抄録
目的:多くの施設では,げっ歯類を用いる毒性試験での給餌条件を飽食としている。しかしがん原性試験のように生存率が試験評価に大きく影響する試験では,生存率を向上させるため制限給餌での実施が試みられている。これまでの検討から,給餌条件の違いはラットの摂食時間や摂餌量を変化させ,行動やエネルギーの摂取状況に大きく関与すると考えられた。そこで今回,制限給餌及び飽食条件で飼育したラットの肝の遺伝子発現の日内変動を,DNAマイクロアレイを用いて解析した。

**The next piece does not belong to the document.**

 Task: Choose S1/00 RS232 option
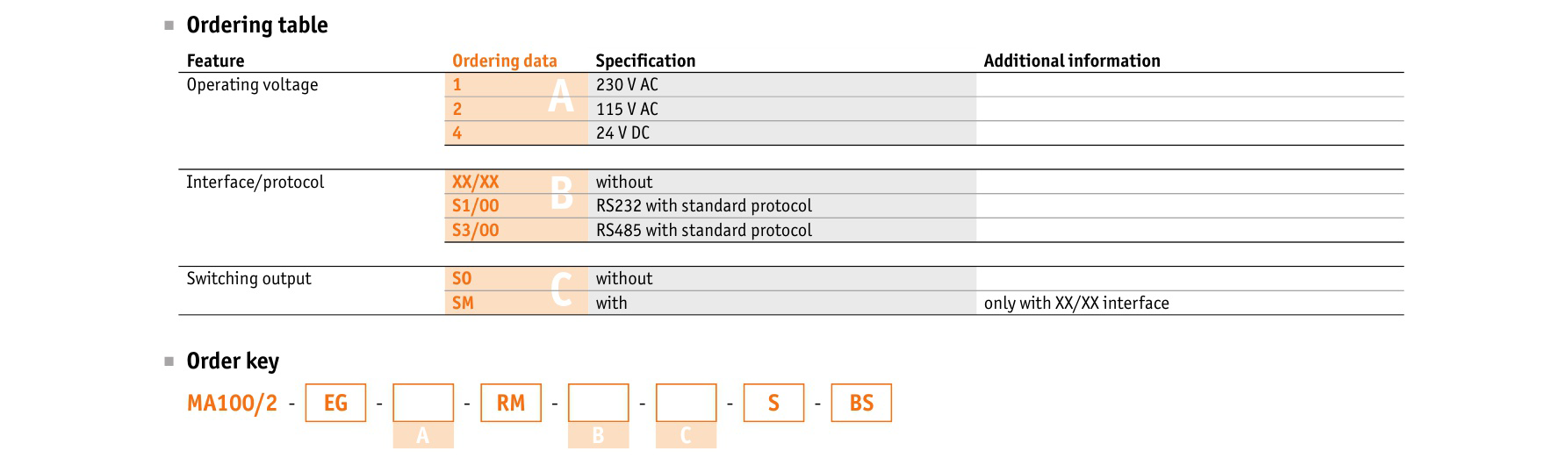[x=475, y=206]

方法:雄ラット(Crl:CD(SD))を6週齢で導入し,制限給餌と飽食の2つの群に分けた。動物室は午前7時~午後7時を点灯時間とし,給餌は午前9時~9時30分の間に実施した。制限給餌群の給餌量は21g/dayとした。2週間の検疫・馴化飼育の後に実験を開始し,14日間にわたって体重,摂餌量を毎日測定した。14日目は給餌前,給餌4,8,16時間後にも体重と摂餌量を測定し,肝臓を採取した。採取した肝臓からRNAを抽出し,Rat Genome 230 2.0アレイ(Affymetrix社)を用いて約3万遺伝子の発現量を測定した。

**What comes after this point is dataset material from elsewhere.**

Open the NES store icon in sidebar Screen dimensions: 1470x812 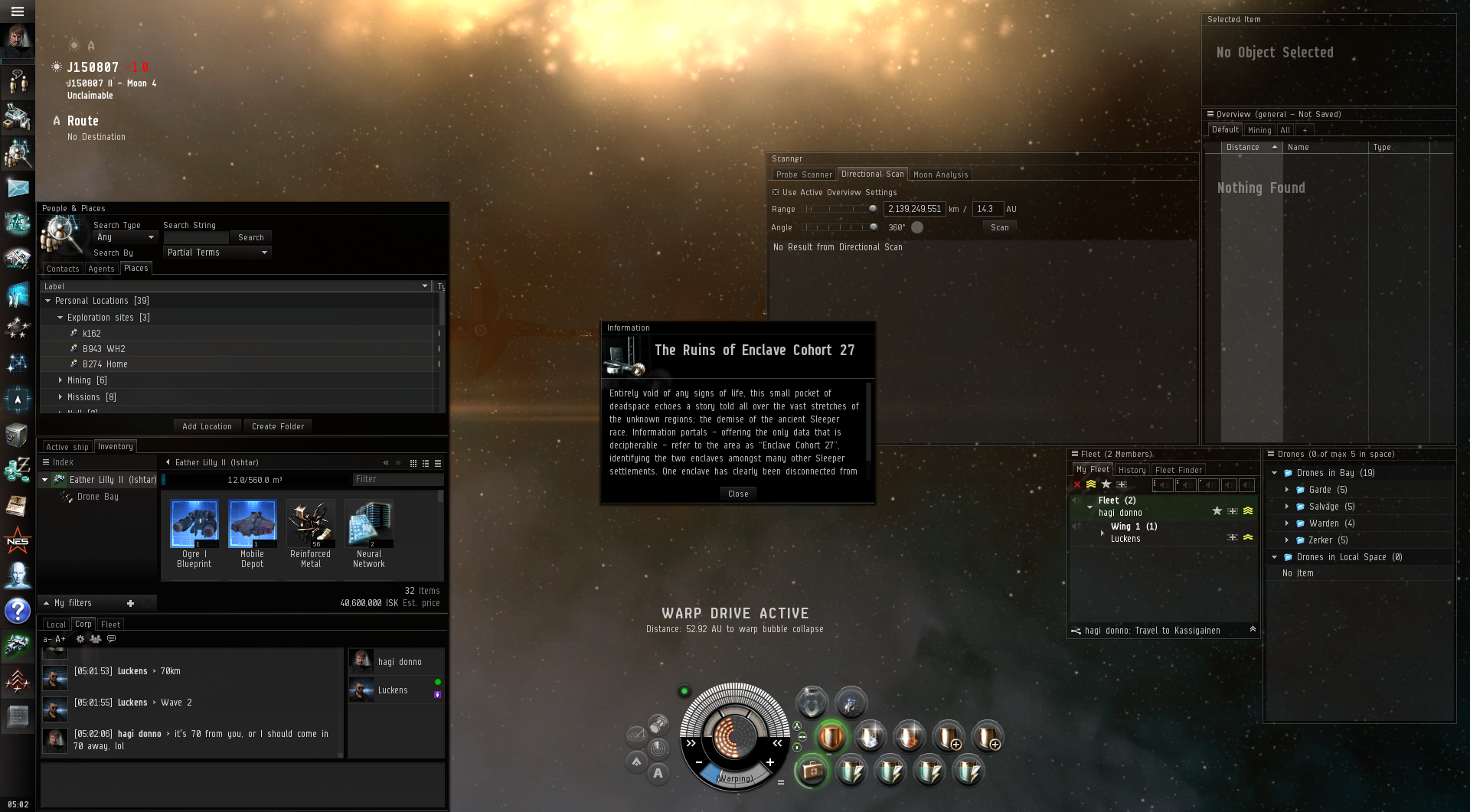point(18,541)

結果及び考察:制限給餌群では摂餌量が21g/day,体重増加が4.2g/dayであった。飽食群では摂餌量が28g/day,体重増加が7.4g/dayであった。14日目の摂餌量測定からは,制限給餌群の摂餌時間帯は明期(給餌直後から夕方)であり,飽食群は暗期(夕方から翌朝)であることが示された。遺伝子発現では,サーカディアンリズム遺伝子や脂質代謝遺伝子の多くが,制限給餌群と飽食群で全く異なる日内変動パターンを示した。これらの結果より,摂餌条件の違いがラットの摂食行動を変化させ,それにともなって生体内時計遺伝子の発現プロファイルやエネルギー代謝の日内変動を変化させたものと結論付けた。